Warm congratulations to Erik Cambria, who has just had his research paper “ Crowd Validation of the UK National Health Service” accepted for the prestigious international WebSci10 conference to be held on 26-27th April 2010 in Raleigh, North Carolina, USA. Erik is an EPSRC funded PhD student doing his research project with Sitekit Labs and Stirling University.
In simple terms, the paper is about how “Sentic Computing”, a novel technique to perform opinion mining and sentiment analysis (http://cs.stir.ac.uk/~eca/sentics ), can be applied to effectively mine, analyze and merge Patient Opinion data and meta-data with the information provided by NHS Choices web site and by local NHS trust sites, and hence make a comprehensive and dynamic evaluation of UK NHS services.
This project is in collaboration with PatientOpinion.org (www.patientopinion.org.uk ) an independent, not-for-profit social enterprise set up to help improve NHS services. Codenamed “Crowd Validation”, the aim is to develop a useful tool for NHS Trusts to help them to meet the World Class Commissioning (WCC) competencies required by the UK government.
The proceedings of the conference will be made available online in the Web Science repository (http://journal.webscience.org ).
About WebSci 2010 Conference: (http://www.websci10.org )
The inaugural WebSci conference took place in 2009 in Athens. Both Sitekit Labs' research director Chris Eckl and Research Student Erik Bambria Cambria attended where Erik presented a poster entitled “Application of Common Sense Computing to enable the development of next-generation Semantic Web Applications”. Both Chris and Erik had the added bonus of meeting Sir Tim Berners Lee, the renowned inventor of the World Wide Web.
The Web Science Conference is an academic conference which is collocated with WWW2010 - which is a more technical conference.
Academic papers submitted to WebSci10 seek to demonstrate the development, scope, and relevance of the emerging field of Web Science. Web Science is concerned with the full scope of socio-technical relationships that are engaged in the World Wide Web, and is thus inherently interdisciplinary. It is based on the notion that understanding the Web involves not only an analysis of its architecture and applications, but also insight into the people, organizations, policies, and economics that are affected by and subsumed within it. As such Web Science, and thus this conference, integrates computer and information sciences, sociology, economics, political science, law, management, language and communication, geography and psychology. This conference is unique in the manner in which it brings these disciplines together in creative and critical dialogue and papers are submitted from all these disciplines and those which cross traditional disciplinary boundaries.

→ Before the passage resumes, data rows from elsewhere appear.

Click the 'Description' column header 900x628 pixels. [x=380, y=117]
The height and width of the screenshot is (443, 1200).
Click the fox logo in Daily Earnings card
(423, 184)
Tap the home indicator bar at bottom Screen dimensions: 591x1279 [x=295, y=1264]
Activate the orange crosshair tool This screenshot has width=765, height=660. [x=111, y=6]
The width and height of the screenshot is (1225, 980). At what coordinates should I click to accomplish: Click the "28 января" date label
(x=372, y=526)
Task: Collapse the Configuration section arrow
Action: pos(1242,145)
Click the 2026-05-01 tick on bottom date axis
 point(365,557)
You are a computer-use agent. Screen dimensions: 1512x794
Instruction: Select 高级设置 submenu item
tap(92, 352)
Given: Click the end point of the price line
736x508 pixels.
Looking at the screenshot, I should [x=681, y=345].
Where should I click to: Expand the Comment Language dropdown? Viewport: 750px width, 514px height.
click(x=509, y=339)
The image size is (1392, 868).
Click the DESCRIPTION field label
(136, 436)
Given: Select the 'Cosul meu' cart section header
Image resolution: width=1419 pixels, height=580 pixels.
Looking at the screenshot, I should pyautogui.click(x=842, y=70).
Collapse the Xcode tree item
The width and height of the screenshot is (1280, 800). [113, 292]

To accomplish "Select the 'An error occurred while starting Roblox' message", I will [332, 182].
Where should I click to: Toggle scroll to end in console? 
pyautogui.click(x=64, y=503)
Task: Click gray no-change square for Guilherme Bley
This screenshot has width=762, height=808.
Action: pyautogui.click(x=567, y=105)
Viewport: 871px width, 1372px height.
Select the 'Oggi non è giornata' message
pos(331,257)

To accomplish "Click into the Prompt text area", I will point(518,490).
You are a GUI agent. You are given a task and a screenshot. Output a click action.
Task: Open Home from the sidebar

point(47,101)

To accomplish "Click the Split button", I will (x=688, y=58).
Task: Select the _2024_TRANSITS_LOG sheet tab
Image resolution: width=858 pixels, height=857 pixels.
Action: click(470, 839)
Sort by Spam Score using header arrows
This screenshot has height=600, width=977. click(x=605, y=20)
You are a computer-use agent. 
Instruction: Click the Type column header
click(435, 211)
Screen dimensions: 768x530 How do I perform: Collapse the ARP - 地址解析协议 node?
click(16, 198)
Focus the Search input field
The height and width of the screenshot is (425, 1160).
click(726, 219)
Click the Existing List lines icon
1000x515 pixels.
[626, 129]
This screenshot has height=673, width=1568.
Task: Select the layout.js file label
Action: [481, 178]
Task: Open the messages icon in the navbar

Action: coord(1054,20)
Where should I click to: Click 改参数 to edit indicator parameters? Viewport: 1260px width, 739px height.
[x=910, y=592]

Topics for submissions to WebSci10 include:
• On-line lives: individuals and organizations shopping, dating, learning, networking
• Trust and privacy
• Evolving technologies – new search technologies, linked data, new Web languages and/or protocols, and emerging application areas
• The pro-human web in an unequal world: access, inequalities and agendas for change
• Web futures: possibilities critiques and challenges
• The web and the state: nationalism, politics. democracy
• Governance control and power
• Knowledge, education, and scholarship – the potential and effects of crowdsourcing and long tails
• Intellectual property and the Commons
• The dark side of the Web – such as cybercrime and terrorism
About WWW2010 Conference (http://www2010.org )
Keynote Speakers at WWW2010 include Vint Cerf, widely known as a “Father of the Internet,” Vint is the co-designer with Robert Kahn of TCP/IP protocols and basic architecture of the Internet. He is currently vice president and Chief Internet Evangelist for Google. He is responsible for identifying new enabling technologies and applications on the Internet and other platforms for the company.
The World Wide Web Conference is a yearly international conference on the topic of the future direction of the World Wide Web. It began in 1994 at CERN and is organized by the International World Wide Web Conferences Steering Committee (IW3C2). The Conference aims to provide the world a premier forum for discussion and debate about the evolution of the Web, the standardization of its associated technologies, and the impact of those technologies on society and culture. The conference brings together researchers, developers, users and commercial ventures—indeed all those who are passionate about the Web and what it has to offer. WWW2010 will focus on “openness” in web technologies, standards and practices, and will showcase the best of the region’s technology and culture.